I rode it Saturday afternoon, and it is a nice addition.

wirehead
04-29-08, 01:26 PM
I was so excited, after getting a replacement for the bike that got stolen last fall, that I'd finally be able to avoid the Grant / El Camino intersection, where I end up having to take a full lane of traffic on Grant because the bike lane disappears a few blocks ahead of the intersection.

And then I realized that it dumps you on El Camino Real on the sidewalk, which makes for some fairly scary nighttime merging on the way home. So unless there's a connection through the trailer park or I find out the combination to one of the two doors behind the strip mall, I guess I'll be waiting for the route to extend to Sleeper still. :/

johnny99
04-29-08, 04:44 PM
They've been extending the trail a mile or two at a time. This is an expensive and complicated project and we should applaud Mountain View for their work so far.
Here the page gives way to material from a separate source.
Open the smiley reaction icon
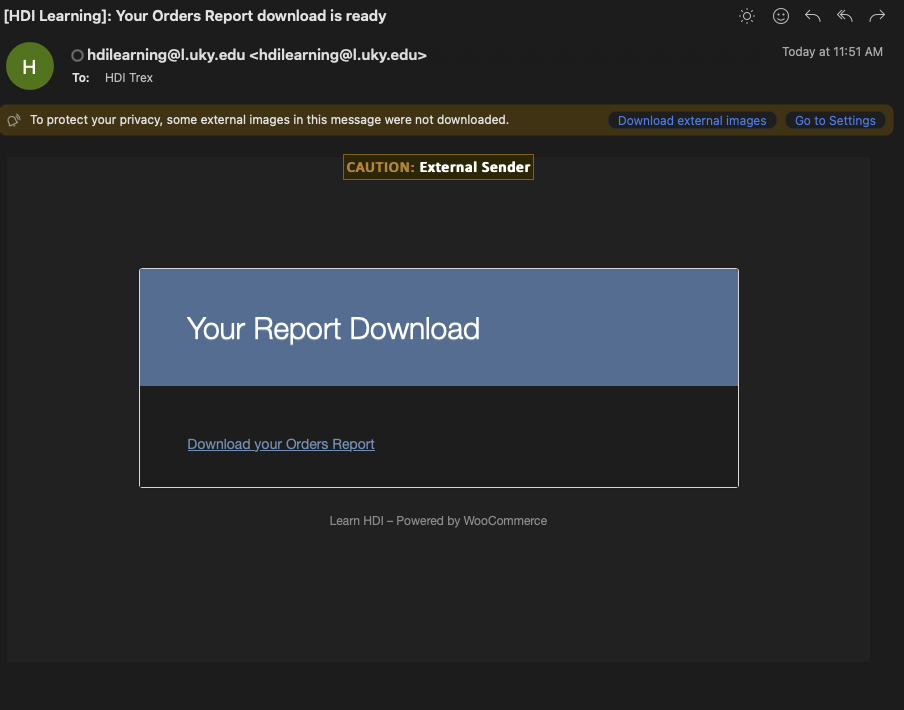 781,16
Hopefully Sunnyvale and/or Los Altos will pick up the ball when the trail gets to the Mountain View border. I understand that Cupertino is ready to do their part if the trail ever gets that far.

subframe
04-29-08, 04:56 PM
They've been extending the trail a mile or two at a time. This is an expensive and complicated project and we should applaud Mountain View for their work so far. Hopefully Sunnyvale and/or Los Altos will pick up the ball when the trail gets to the Mountain View border. I understand that Cupertino is ready to do their part if the trail ever gets that far.

agreed.

Mountain View is pretty friendly to us cyclists in general, it's a nice change.

I would be ecstatic if the trail ever got to Supertino.

wirehead
04-29-08, 09:06 PM
Oh, mostly I'm just cheezed off that everything's suburb-style right around there with fences so as to force me onto artery roads, not so much about the lack of progress.

reidconti
04-29-08, 10:27 PM
It would be awesome if they closed the Moffett gap. Even cooler if they paved it.

wirehead
05-04-08, 12:10 PM
Oh, even if it's not paved, the second they open it, the second my commute home goes from mostly city streets with a stretch of the Steven's Creek Trail to being the Bay Trail to the Steven's Creek Trail with a little bit of city streets at the end.

I estimate it'll be 200-300 times more relaxing than the city streets.